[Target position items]
────────────────────

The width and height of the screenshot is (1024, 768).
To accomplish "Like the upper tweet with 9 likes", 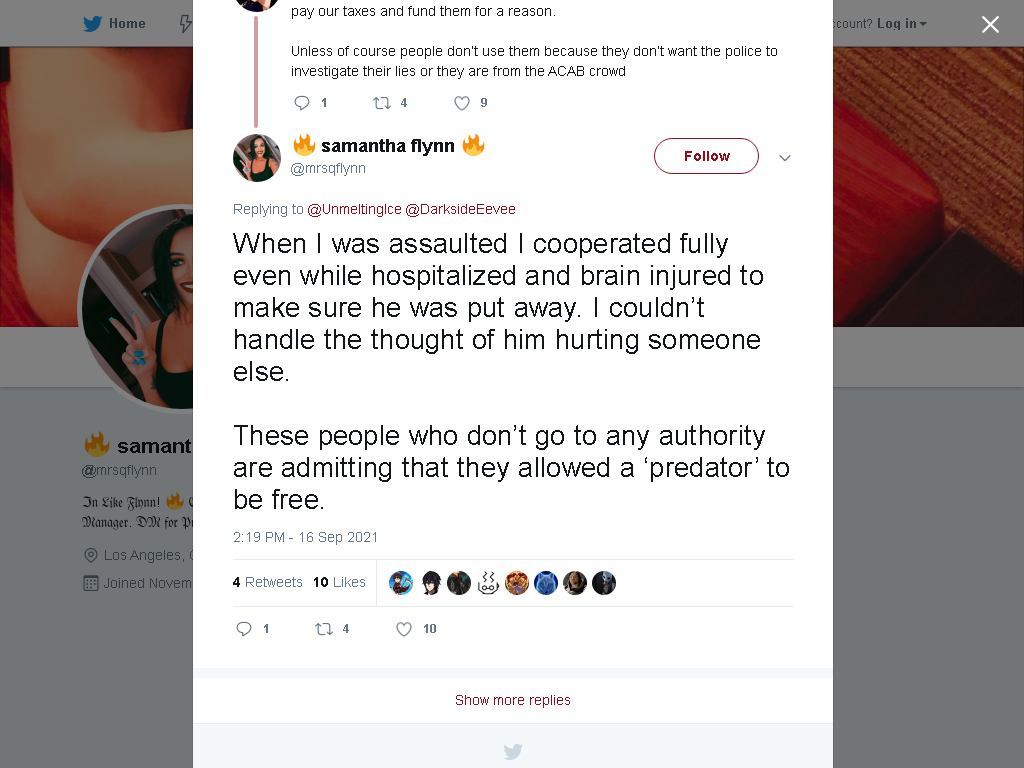I will 462,103.
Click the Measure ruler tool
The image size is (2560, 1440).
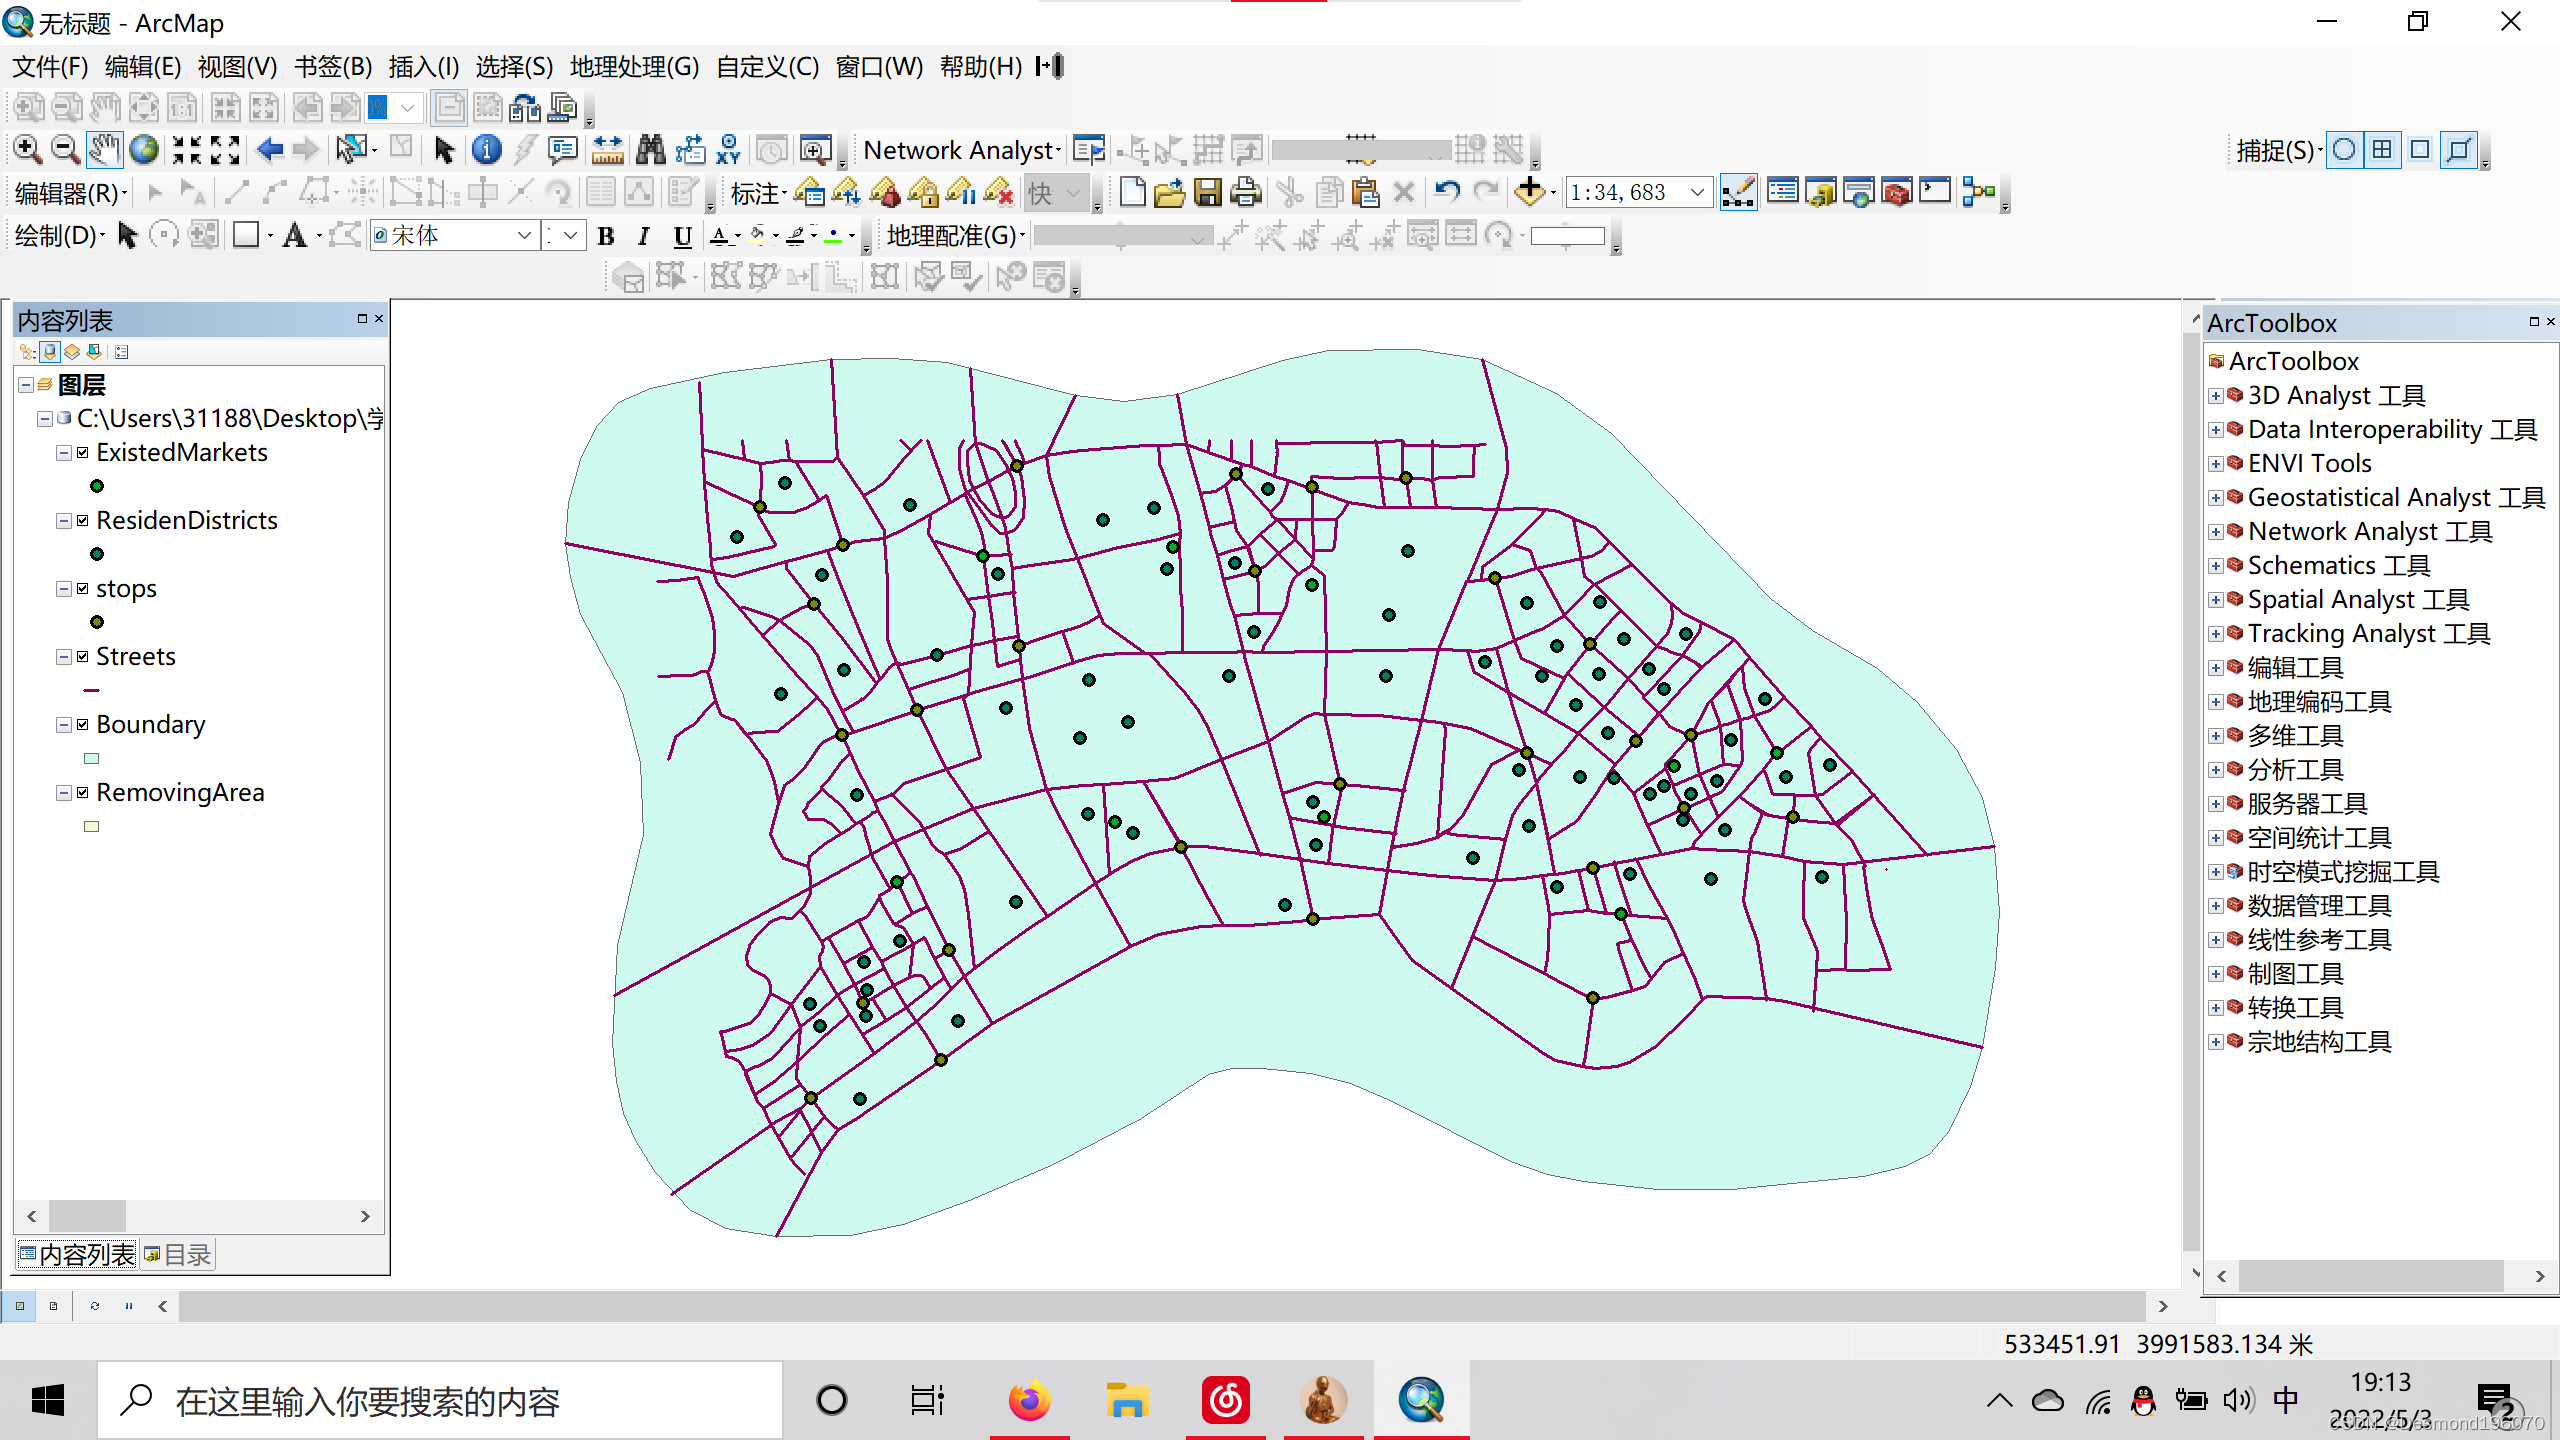pyautogui.click(x=607, y=150)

────────────────────

Could you reproduce word for word the lines from the one containing "Click the Measure ruler tool" through the last line of the items, leaving out the pictures?

Click the Measure ruler tool
The image size is (2560, 1440).
pyautogui.click(x=607, y=150)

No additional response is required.